▶ **What you need to do**
(A) Reproduce the cancer center article from "Once settled comfortably" up to and including "to eight hours.".
(B) Answer these questions using the cancer center article:
(i) How many hours of chemotherapy does Madeline Piurek receive on each visit?
(ii) What was the Monter Cancer Center converted from?
(iii) Which health system opened the center?

:: Exercise passage ::

Cancer Care in Comfort

New center aims to ease anxieties with personal touch

BY RHODA AMON
Newsday Staff Writer
June 11, 2006

Madeline Piurek enters the sunlit atrium at noon. She confidently passes an indoor garden of rocks and bamboo trees under a big skylight, registers at the reception desk and waits for her room assignment.

Once settled comfortably in a private room, Piurek and her son, Philip, 23, who usually accompanies her, watch a DVD movie they've brought from home. "This is my hotel room," she says with a smile.

Piurek is not in a hotel. She goes three Fridays a month for four hours of chemotherapy at the Monter Cancer Center, a state-of-the-art, all-in-one outpatient facility converted from the World War II-era Sperry Gyroscope plant in Lake Success

One of the first

Piurek, 50, who was diagnosed with lymphoma 19 months ago, was one of the first patients accommodated at the center when it was opened in April by the North Shore-Long Island Jewish Health System. Armed with two or three movies, a newspaper, lunch and Philip for company, she manages to remain cheerful through the long afternoon. Other patients come for treatments lasting up to eight hours.

:::
:: Information supplied ::

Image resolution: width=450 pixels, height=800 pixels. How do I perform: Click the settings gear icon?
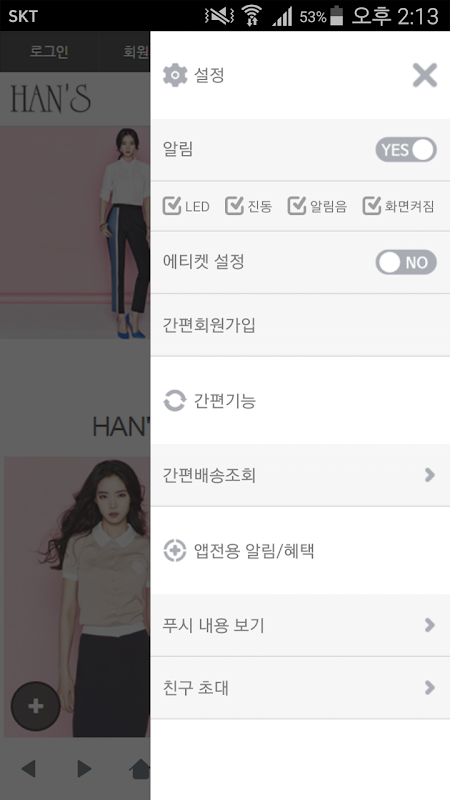pyautogui.click(x=175, y=76)
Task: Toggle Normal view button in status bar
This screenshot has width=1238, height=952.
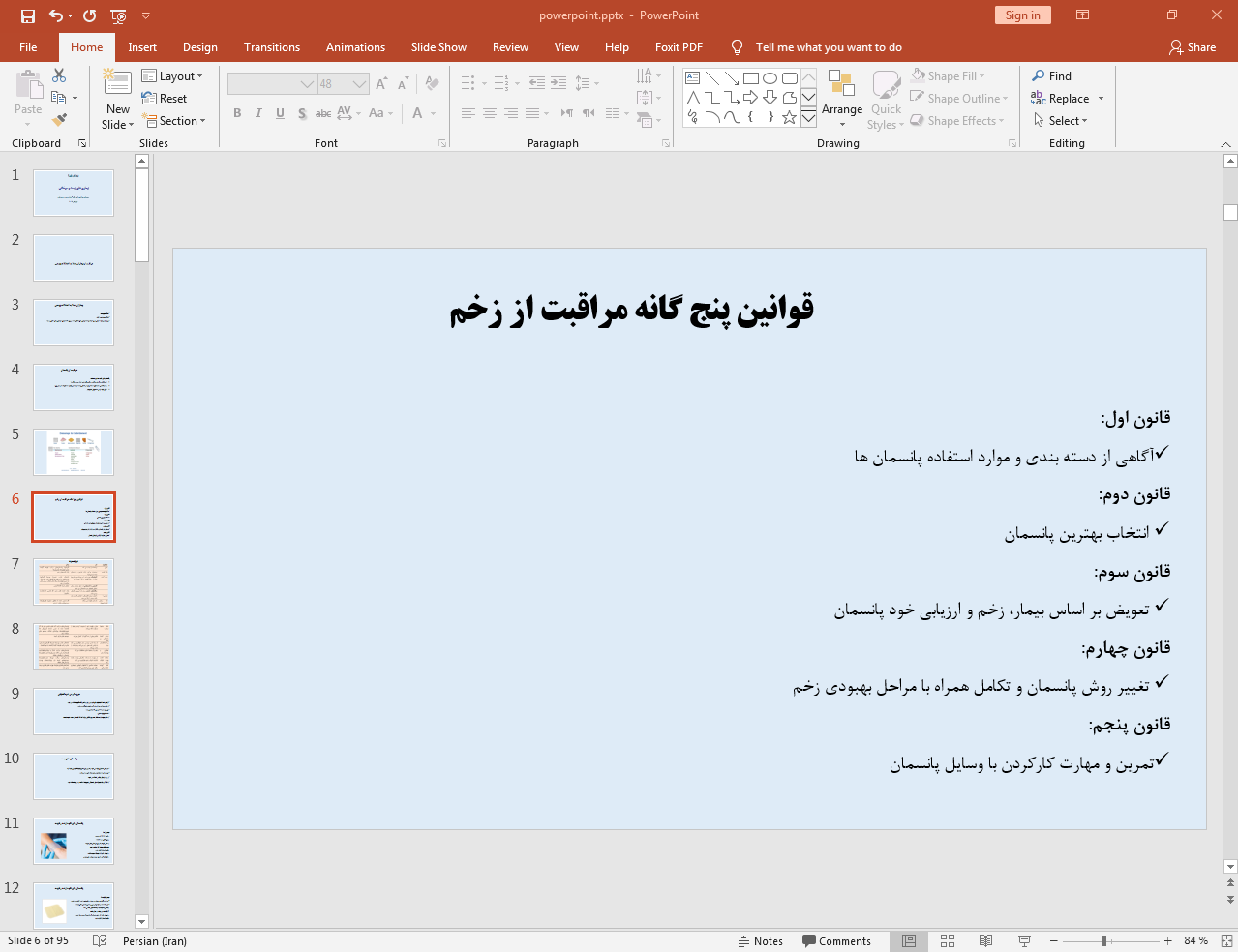Action: 909,940
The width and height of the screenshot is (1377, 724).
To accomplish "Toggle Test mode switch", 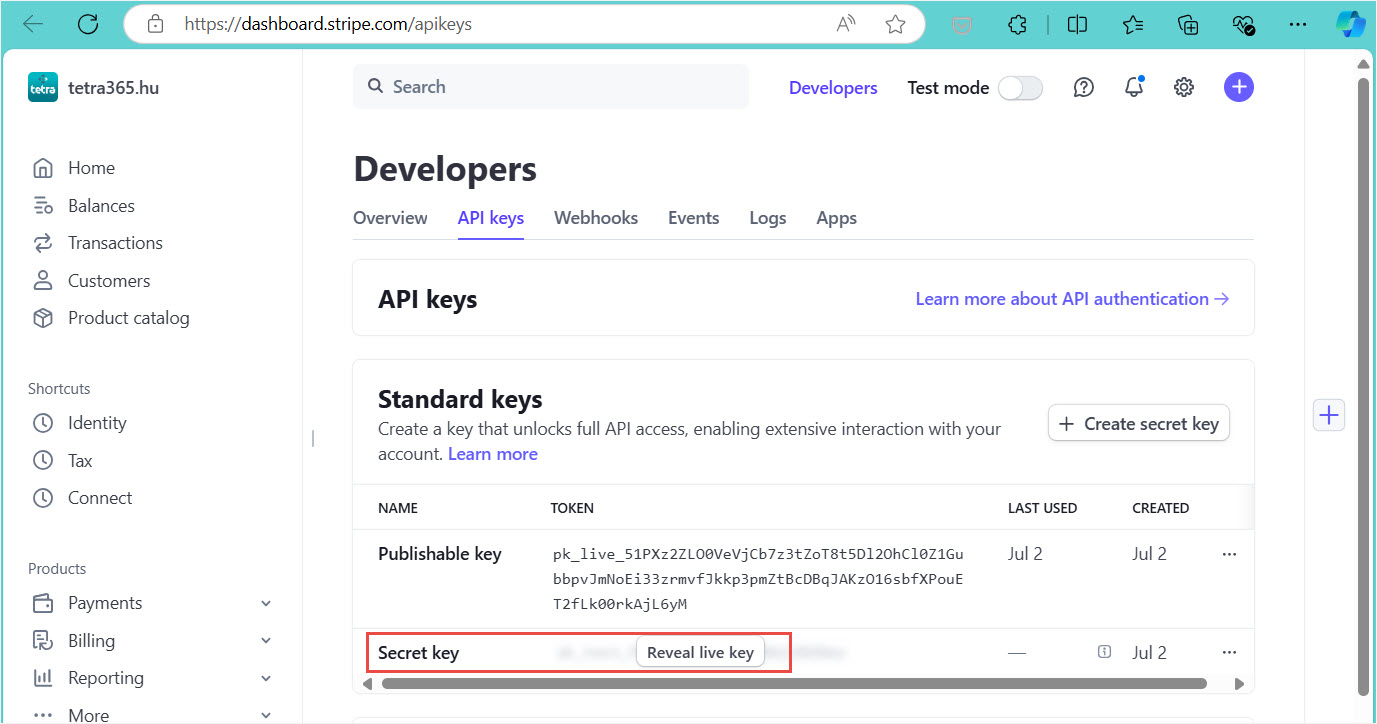I will tap(1020, 88).
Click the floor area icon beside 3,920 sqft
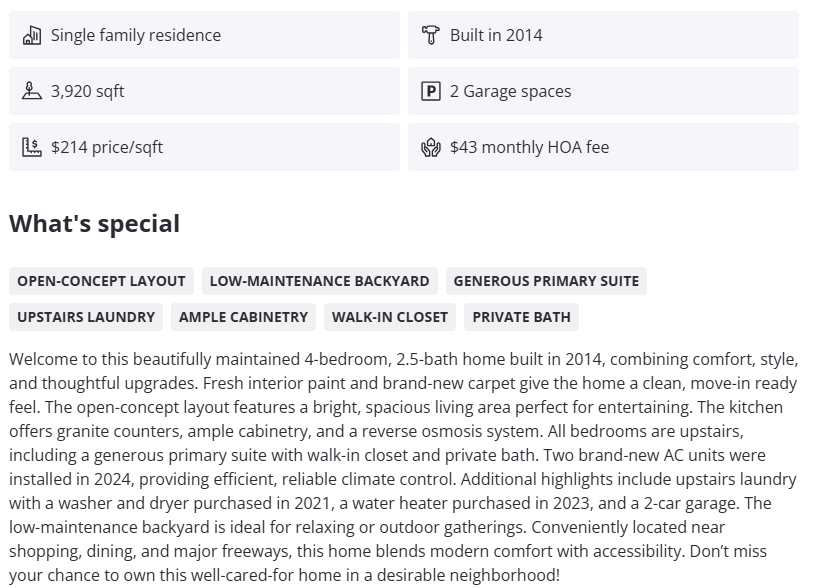The height and width of the screenshot is (588, 817). pyautogui.click(x=32, y=91)
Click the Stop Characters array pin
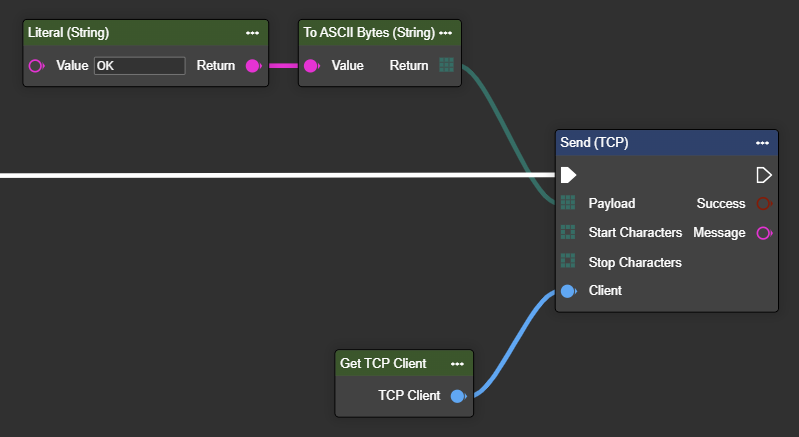Screen dimensions: 799x437 click(568, 262)

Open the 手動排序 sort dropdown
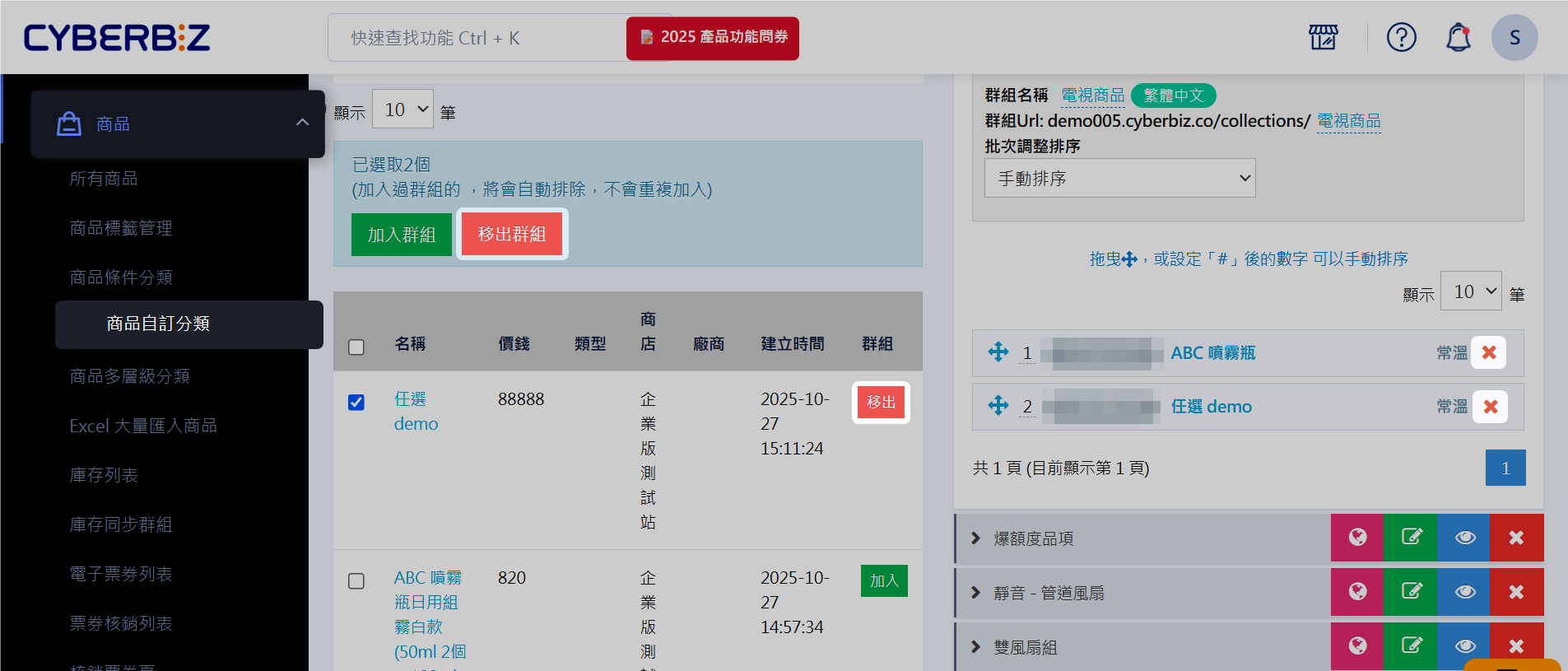pyautogui.click(x=1119, y=178)
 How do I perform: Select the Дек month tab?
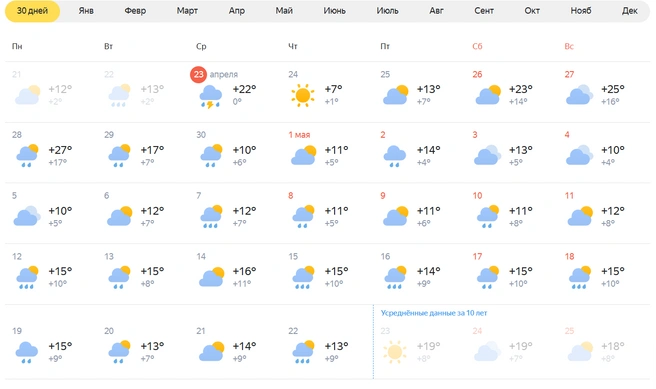(630, 11)
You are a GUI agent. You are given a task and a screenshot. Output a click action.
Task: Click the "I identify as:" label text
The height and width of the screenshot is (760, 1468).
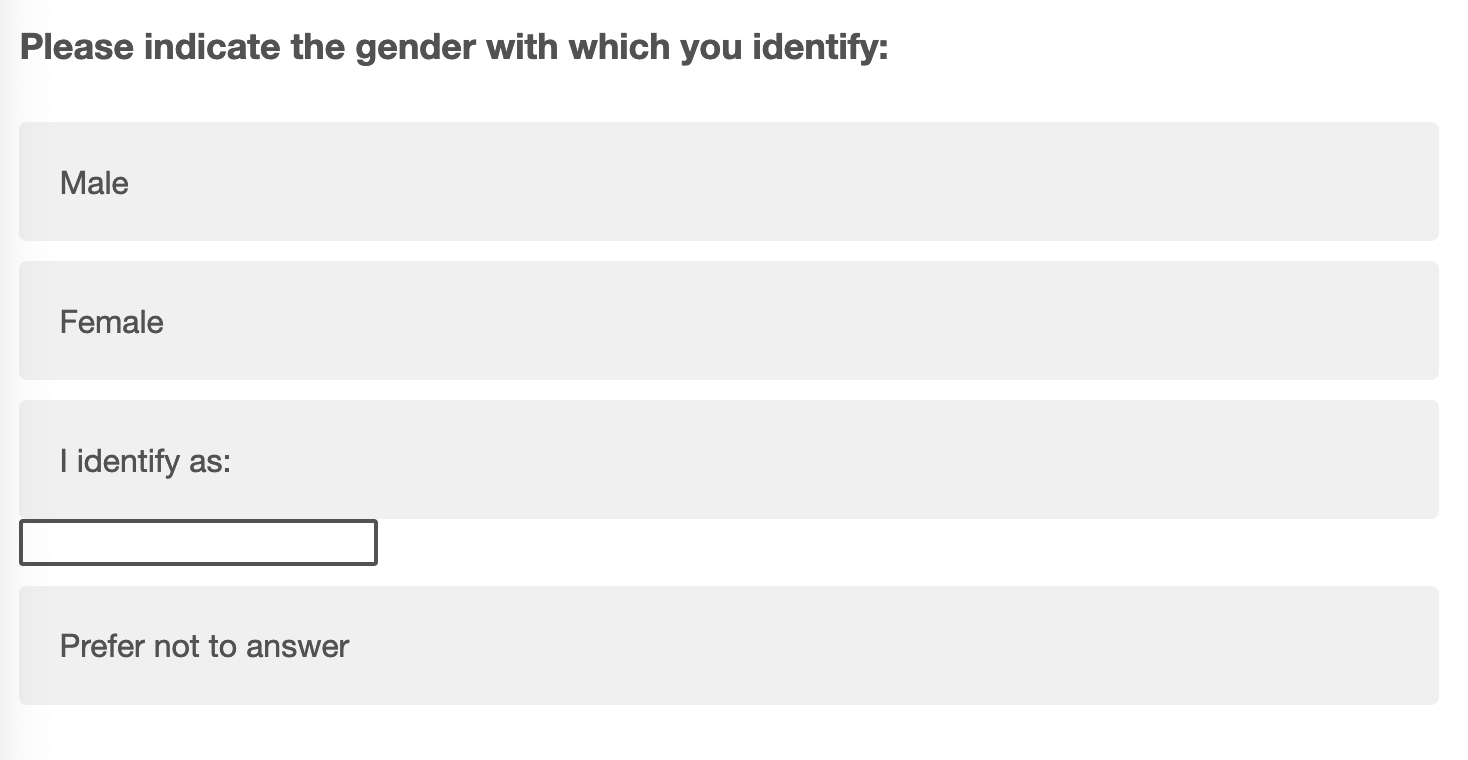145,461
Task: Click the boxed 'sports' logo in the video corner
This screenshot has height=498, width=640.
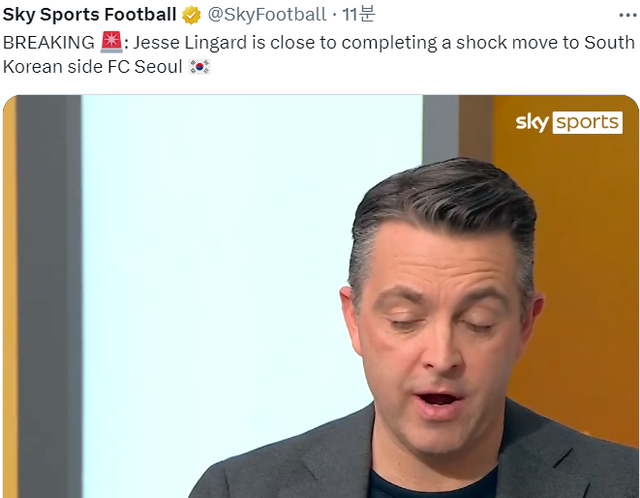Action: 587,122
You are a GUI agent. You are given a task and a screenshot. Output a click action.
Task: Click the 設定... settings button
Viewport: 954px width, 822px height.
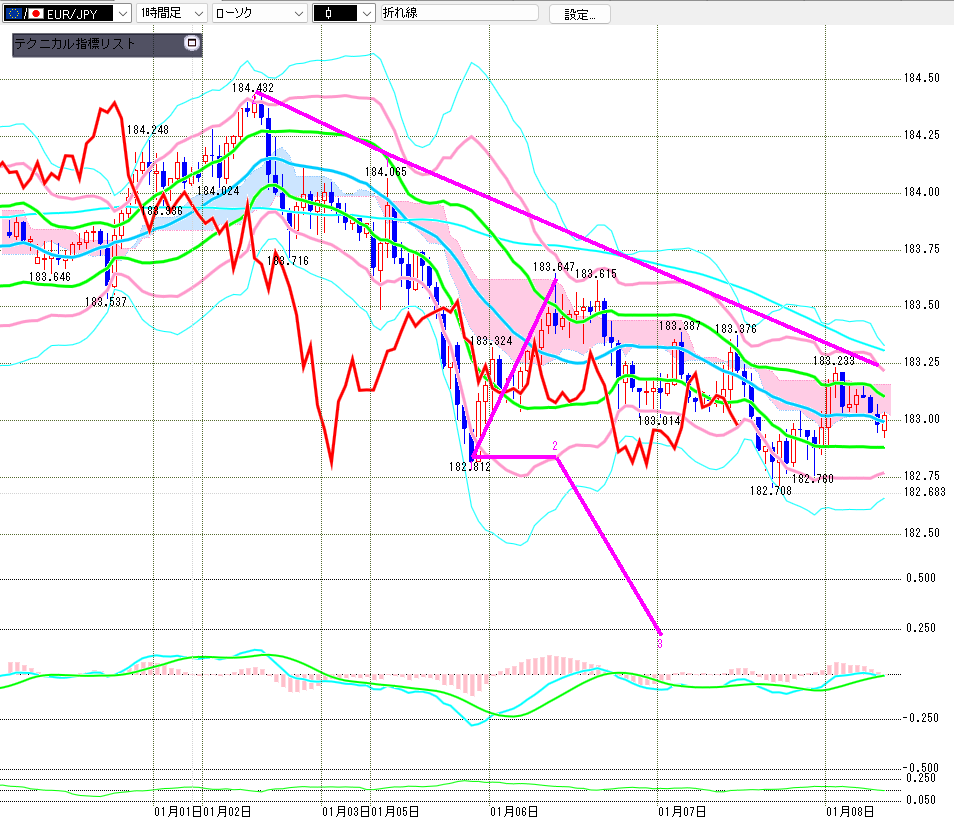(586, 14)
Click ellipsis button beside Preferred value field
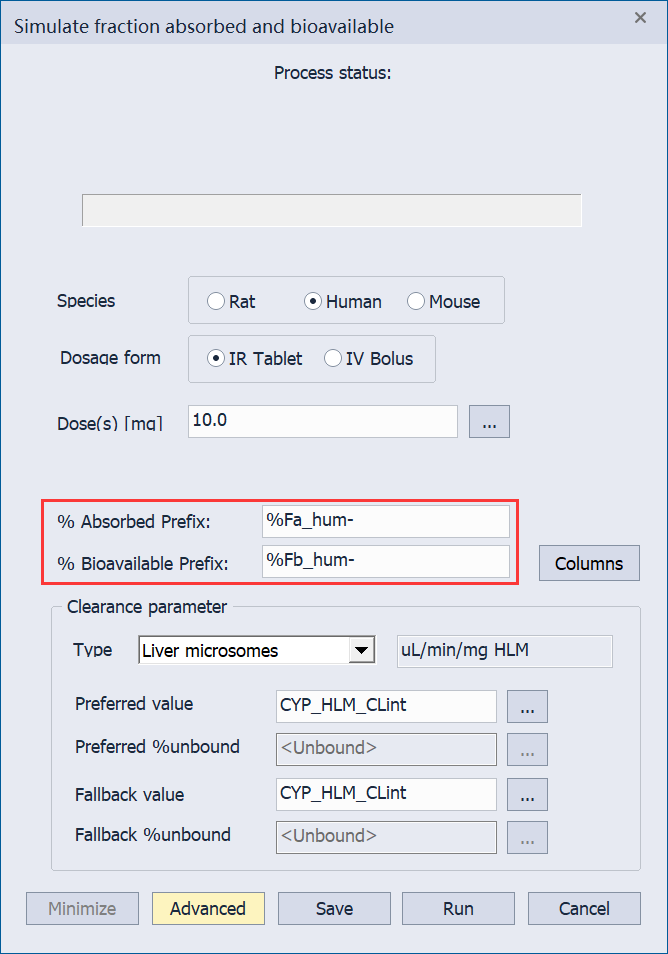The width and height of the screenshot is (668, 954). click(x=527, y=706)
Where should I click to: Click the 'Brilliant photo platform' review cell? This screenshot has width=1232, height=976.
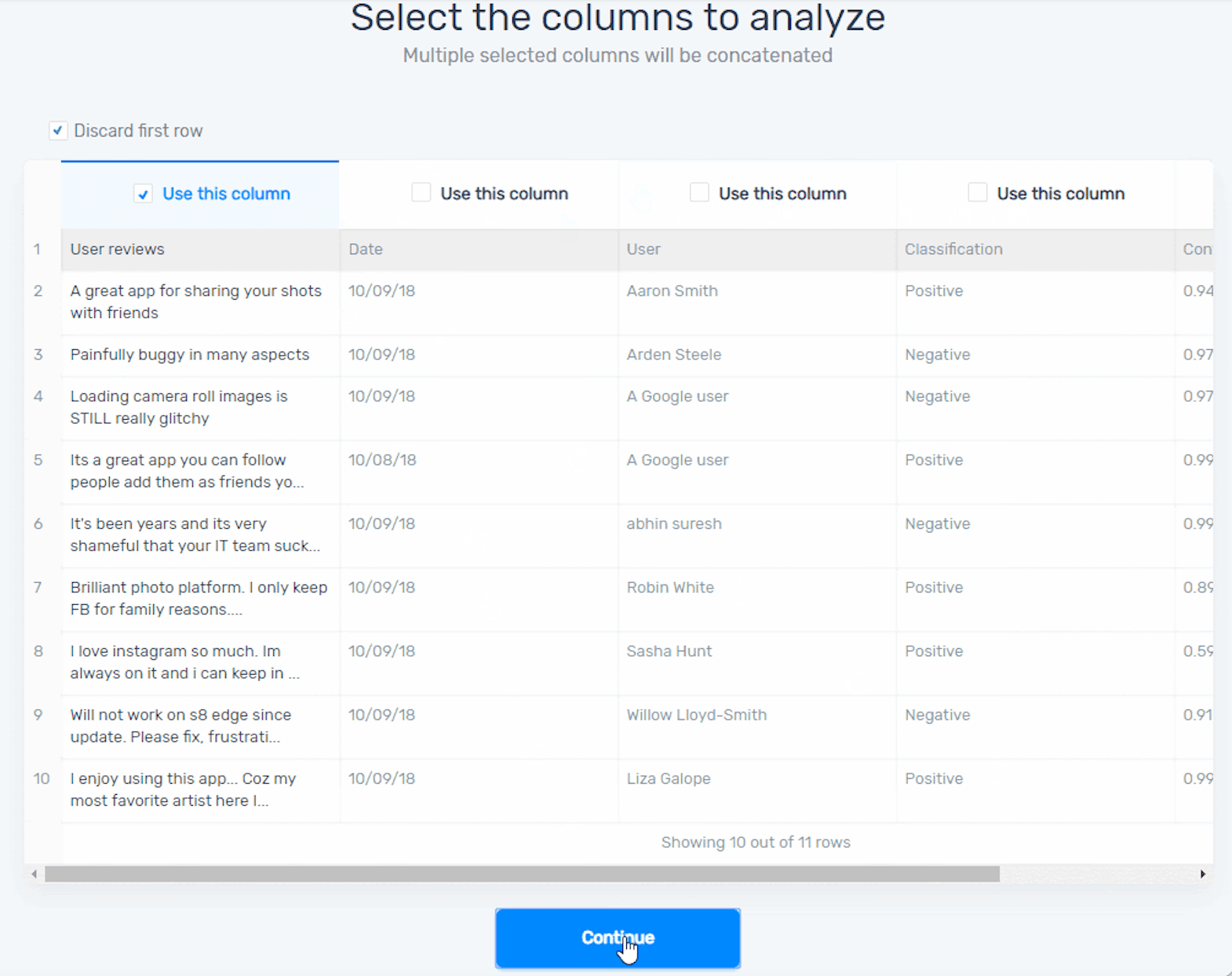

:::

▶ **Solutions for each task**
(A)
Once settled comfortably in a private room, Piurek and her son, Philip, 23, who usually accompanies her, watch a DVD movie they've brought from home. "This is my hotel room," she says with a smile.

Piurek is not in a hotel. She goes three Fridays a month for four hours of chemotherapy at the Monter Cancer Center, a state-of-the-art, all-in-one outpatient facility converted from the World War II-era Sperry Gyroscope plant in Lake Success

One of the first

Piurek, 50, who was diagnosed with lymphoma 19 months ago, was one of the first patients accommodated at the center when it was opened in April by the North Shore-Long Island Jewish Health System. Armed with two or three movies, a newspaper, lunch and Philip for company, she manages to remain cheerful through the long afternoon. Other patients come for treatments lasting up to eight hours.

(B)
(i) Four hours.
(ii) The World War II-era Sperry Gyroscope plant in Lake Success.
(iii) The North Shore-Long Island Jewish Health System.